AT&T (NYSE:T) and CenturyLink (NYSE:LUMN) produce free cash flow that more than covers their generous dividends. But both telecommunication giants must succeed in their transformation to compensate for the secular decline in some of their businesses. They must also reduce their debt loads, which are significant, to sustain their returns to shareholders. CenturyLink offers a much higher dividend yield, but is it a better choice than AT&T for investors looking for safe income over the long term?
AT&T: Significant execution risks
AT&T's communication business remains stable. Revenue from the company's mobility segment, which includes services and equipment, increased by 0.8% year over year to $18.7 billion during the last quarter. But AT&T is also facing challenges with its entertainment activities. Because of the shift to online video streaming, the company lost 945,000 premium TV subscribers during the last quarter, lowering that total to 19.5 million.
As a result, revenue from its entertainment group segment dropped by 6.1% year over year to $11.2 billion, and total revenue decreased by 2.4% to $46.8 billion compared to $48 billion a year ago.
With 5G and HBO Max (online video streaming AT&T will launch in May), management expects low single-digit revenue growth over the next few years, though. It also forecasted the company's annual free cash flow to exceed $30 billion, which would more than cover the $15.2 billion dividend.
That doesn't mean AT&T will become a safe dividend stock, though. Its debt load of $151 billion at the end of 2019 remains important, and management plans to further reduce it over the coming years with free cash flow and assets divestitures.
Besides, this outlook depends on the success of HBO Max. Granted, AT&T will profit from unique cross-selling opportunities between its rich content and its huge distribution channels (170 million direct customer relationships across mobile, pay-TV, and broadband, and 5,500 retail stores). But launching such a new entertainment offering brings with it important execution risks for the telecommunications conglomerate. And HBO Max will compete with Disney's Disney+, Comcast's Peacock, and Apple's Apple TV+, among others, to try to make a dent in Netflix's dominance in the online video streaming market.
CenturyLink: Fiber is the future
CenturyLink sells telecommunication services to consumers (broadband and voice) and enterprises (communication infrastructures and professional services). But with the development of Internet-based communications, some of these services (such as fixed telephone lines) are becoming less and less relevant.
Management has been focusing on increasing the company's margins to offset declining revenue and keep EBITDA (earnings before interest, taxes, depreciation, and amortization) stable. For instance, the company is exiting low-margin contracts. Thus, despite the 4.4% decline in revenue in 2019, adjusted EBITDA stagnated at $9.07 billion. And adjusted EBITDA should reach $9.1 billion in 2020, based on the midpoint of guidance.

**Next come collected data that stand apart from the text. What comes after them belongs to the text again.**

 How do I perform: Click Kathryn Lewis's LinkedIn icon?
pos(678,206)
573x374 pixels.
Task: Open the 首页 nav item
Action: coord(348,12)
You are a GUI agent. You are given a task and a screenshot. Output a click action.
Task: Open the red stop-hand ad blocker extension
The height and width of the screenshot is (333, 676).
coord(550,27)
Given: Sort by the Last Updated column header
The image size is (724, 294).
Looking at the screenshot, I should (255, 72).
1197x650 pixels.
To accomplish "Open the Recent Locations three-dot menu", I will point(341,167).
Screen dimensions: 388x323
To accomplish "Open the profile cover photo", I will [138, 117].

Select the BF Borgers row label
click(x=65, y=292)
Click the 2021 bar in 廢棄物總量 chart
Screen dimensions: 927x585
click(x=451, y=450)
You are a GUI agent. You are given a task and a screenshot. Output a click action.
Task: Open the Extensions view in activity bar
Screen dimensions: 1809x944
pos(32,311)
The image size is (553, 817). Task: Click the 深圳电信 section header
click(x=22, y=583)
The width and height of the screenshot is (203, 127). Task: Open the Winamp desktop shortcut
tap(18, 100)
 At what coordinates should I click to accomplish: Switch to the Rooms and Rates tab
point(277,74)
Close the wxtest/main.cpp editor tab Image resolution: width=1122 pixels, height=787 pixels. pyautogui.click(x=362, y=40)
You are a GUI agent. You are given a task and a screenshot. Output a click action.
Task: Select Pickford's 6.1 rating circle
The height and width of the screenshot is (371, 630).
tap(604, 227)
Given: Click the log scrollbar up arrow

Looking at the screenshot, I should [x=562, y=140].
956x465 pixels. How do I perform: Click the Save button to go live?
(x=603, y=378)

Taking into account capital expenditures, free cash flow should land in the range of $3.1 billion to $3.4 billion this year, which represents approximately three times the $1.1 billion annual dividend. But the company must use its free cash flow to continue reducing its debt, which decreased to $33.3 billion -- net of cash -- at the end of last year, from $35.9 billion a year ago.
Besides, the strategy of focusing on higher-margin businesses to offset revenue decline can't last forever. CenturyLink must transform its core business to stabilize -- and eventually grow -- its revenue, and fiber is at the heart of this transition. This technology is poised to grow as an essential element in modern telecommunication infrastructures thanks to its capacity to transport large volumes of data at high speed over long distances. For instance, 5G will require a high density of antennas hosted in sites that must connect to a core network via performant connections that fiber can offer.
Thus, CenturyLink's success depends on its capacity to develop its fiber assets, which remains in the scope of its core telecommunications business. In contrast, AT&T's bet in online video streaming against increasing competition involves greater execution risks. And given CenturyLink's higher dividend yield of 7.2% compared to AT&T's 5.4%, dividend-oriented investors should consider prioritizing CenturyLink over AT&T.